IN re Vox Populi Registry Ltd. (Fed. Cir. 2021).

A few years ago, ICANN opened the door to all sorts of top-level domains.  Vox jumped on-board with the “.SUCKS” domain, and is the TLD’s domain registry operator.  The setup appears to be a bit of a scam.

Vox is attempting to register a both the standard character service mark .SUCKS and also the stylized version shown in the figure above.  Both were rejected based upon a finding that the mark is merely descriptive and lacks distinctiveness. And, on appeal, the Federal Circuit has also affirmed. (Vox only appealed the for the stylized form).

In particular, the court found substantial evidence supporting the following:

  • Consumers would view .SUCKS as only a non-source identifying part of a domain name.
  • The party is using .SUCKS as a product — i.e., domain name ending in .SUCKS.
  • The stylized version of .SUCKS fails to create a separate commercial impression from the word itself.

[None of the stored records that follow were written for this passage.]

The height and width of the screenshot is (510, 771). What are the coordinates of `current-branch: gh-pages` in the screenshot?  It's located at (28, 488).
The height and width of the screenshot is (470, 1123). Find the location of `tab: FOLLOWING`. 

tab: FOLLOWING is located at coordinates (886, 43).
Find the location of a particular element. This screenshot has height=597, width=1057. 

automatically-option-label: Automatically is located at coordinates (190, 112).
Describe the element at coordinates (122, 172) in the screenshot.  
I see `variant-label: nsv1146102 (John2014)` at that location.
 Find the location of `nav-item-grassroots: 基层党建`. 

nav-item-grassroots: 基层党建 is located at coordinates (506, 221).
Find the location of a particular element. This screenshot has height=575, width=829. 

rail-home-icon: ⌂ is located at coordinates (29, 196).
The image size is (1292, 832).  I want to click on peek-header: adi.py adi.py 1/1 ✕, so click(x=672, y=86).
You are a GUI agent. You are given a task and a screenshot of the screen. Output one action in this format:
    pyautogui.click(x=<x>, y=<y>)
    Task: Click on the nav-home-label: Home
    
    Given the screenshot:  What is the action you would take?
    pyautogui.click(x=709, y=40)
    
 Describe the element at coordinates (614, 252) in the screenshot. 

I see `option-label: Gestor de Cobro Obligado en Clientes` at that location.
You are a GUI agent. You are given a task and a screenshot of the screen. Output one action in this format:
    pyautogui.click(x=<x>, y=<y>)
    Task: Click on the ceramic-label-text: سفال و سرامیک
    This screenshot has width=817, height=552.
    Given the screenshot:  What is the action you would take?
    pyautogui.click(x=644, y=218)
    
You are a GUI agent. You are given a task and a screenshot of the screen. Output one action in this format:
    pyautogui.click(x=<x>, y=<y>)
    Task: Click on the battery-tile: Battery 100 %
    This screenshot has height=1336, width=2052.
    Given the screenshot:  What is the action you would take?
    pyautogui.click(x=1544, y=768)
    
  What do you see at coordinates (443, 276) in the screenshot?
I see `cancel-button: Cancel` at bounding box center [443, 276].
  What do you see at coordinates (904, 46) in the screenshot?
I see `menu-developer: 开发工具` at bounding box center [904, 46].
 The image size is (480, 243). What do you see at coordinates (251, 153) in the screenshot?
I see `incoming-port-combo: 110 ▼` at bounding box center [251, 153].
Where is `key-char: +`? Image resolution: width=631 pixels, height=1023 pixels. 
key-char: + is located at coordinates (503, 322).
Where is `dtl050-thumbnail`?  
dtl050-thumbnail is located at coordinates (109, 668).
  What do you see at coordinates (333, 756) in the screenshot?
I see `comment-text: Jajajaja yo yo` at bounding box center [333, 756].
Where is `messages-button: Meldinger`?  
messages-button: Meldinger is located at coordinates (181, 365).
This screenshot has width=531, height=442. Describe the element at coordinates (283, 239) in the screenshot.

This case is related both to TAM, BRUNETTI and also BOOKING.COM, but none of those save-the-day for Vox.  The court does note that the mark may become registrable if Vox is later able to show acquired distinctiveness.  In each of those recent Supreme Court cases, the Trademark Office had attempted to use some shortcut/exception to reject the trademark registration.  Vox is totally different from those cases because the TTAB and Federal Circuit relied upon the core trademark principle of distinctiveness to deny registration.

2 thoughts on “Federal Circuit rejects gTLD Trademark registration of .SUCKS

  1. 2

    Credit where due: The PTO and CAFC got this right.

    Sorry, bucko, but no one gets to trademark a TLD.

    Not as a standard-character mark, anyway.

    And one suspects that — had their (minimally) stylized version been approved — they would have attempted to rely on its registration to shut down anyone else’s use of the TLD.

  2. 1

    This is quite distinguishable from booking.com.

    Here someone is trying to trademark the entire gTLD section, whereas in booking, the court’s errant view opens the door to:
    Booking.com,
    Booking.su (funny how the George Carlin filter won’t permit the rest of the word, even the editor can use it as a headline),
    AND the myriad of other gTLDs open endedly.